#### [EXERCISE]
I need an exact copy of the lines from the one containing "Task: Like the tweet with the heart icon" through the end of the records, without any pictures.

======== PROVIDED RECORDS

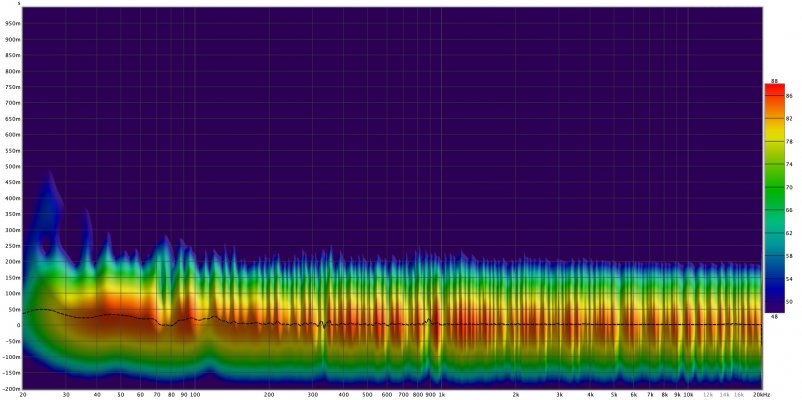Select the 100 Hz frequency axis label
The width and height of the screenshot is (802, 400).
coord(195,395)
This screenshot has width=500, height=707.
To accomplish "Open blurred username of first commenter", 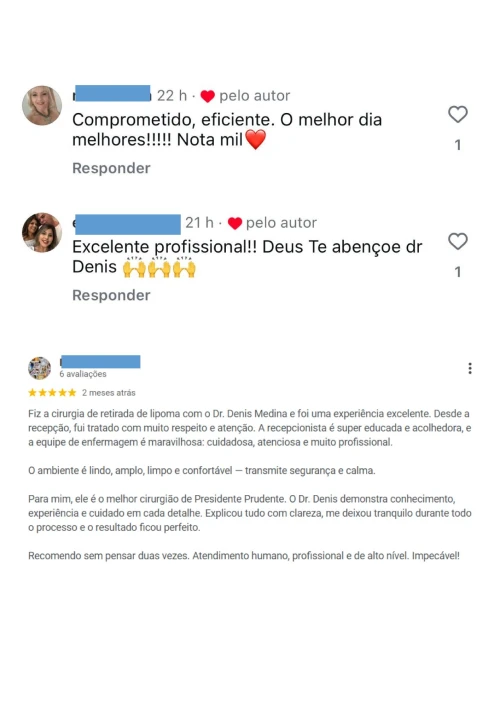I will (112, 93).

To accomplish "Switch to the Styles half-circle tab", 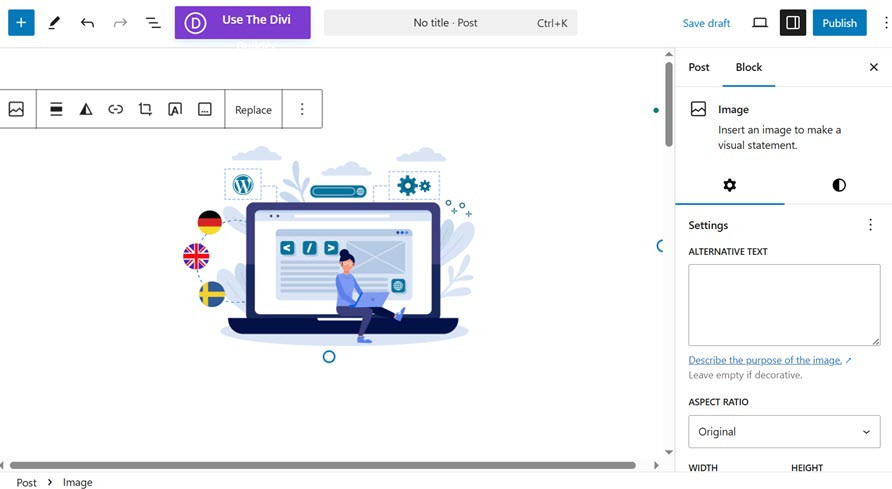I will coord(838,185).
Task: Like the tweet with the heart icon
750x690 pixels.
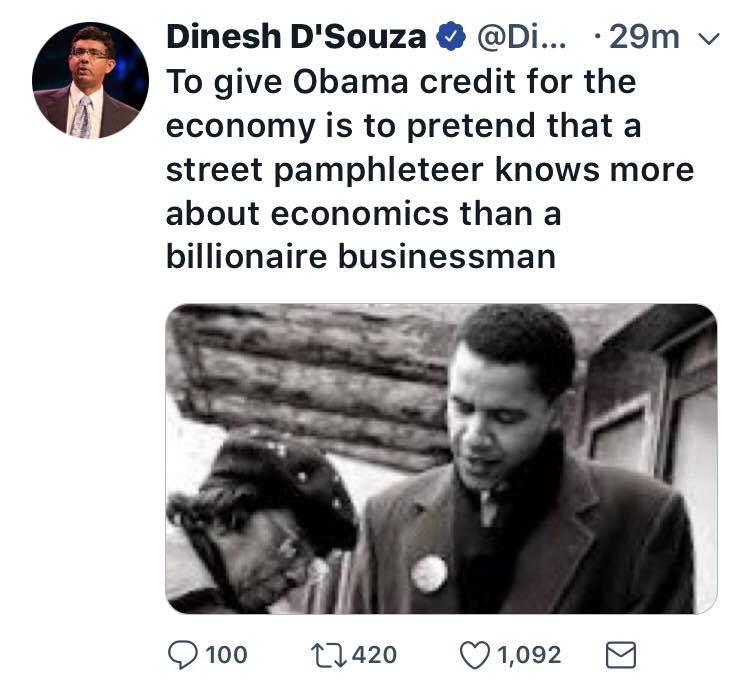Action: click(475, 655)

================

#### [RESPONSE BOX]
Task: Like the tweet with the heart icon
750x690 pixels.
Action: click(475, 655)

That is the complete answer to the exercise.